- Исходный текст:
================
Тридцать лет она была первым редактором С.Я. Маршака, редактором негласным, неофициальным, другом, чей слух и глаз нужны были поэту ежедневно, без чьей "санкции" он не выпускал в свет ни строчки. Я не раз была свидетельницей этой их совместной работы. Сначала - ученица Самуила Яковлевича, один из самых близких единомышленников в знаменитой "ленинградской редакции" детской литературы, в 30-х годах Тамара Григорьевна стала самым требовательным редактором самого поэта" (Вера Смирнова. Об этой книге и ее авторе // В кн.: Тамара Габбе. Быль и небыль. [1967], с. 295-296).
================
- Собранные данные:

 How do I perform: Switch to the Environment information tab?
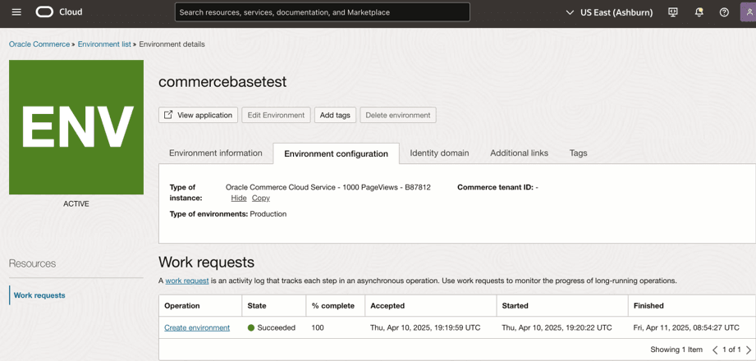[216, 153]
================
- Задание: Перепишите дословно отрывок текста о Тамаре Габбе от «Тридцать лет она» до «[1967], с. 295-296).». Материал самостоятельный и с текстом не связан.

- Решение:
Тридцать лет она была первым редактором С.Я. Маршака, редактором негласным, неофициальным, другом, чей слух и глаз нужны были поэту ежедневно, без чьей "санкции" он не выпускал в свет ни строчки. Я не раз была свидетельницей этой их совместной работы. Сначала - ученица Самуила Яковлевича, один из самых близких единомышленников в знаменитой "ленинградской редакции" детской литературы, в 30-х годах Тамара Григорьевна стала самым требовательным редактором самого поэта" (Вера Смирнова. Об этой книге и ее авторе // В кн.: Тамара Габбе. Быль и небыль. [1967], с. 295-296).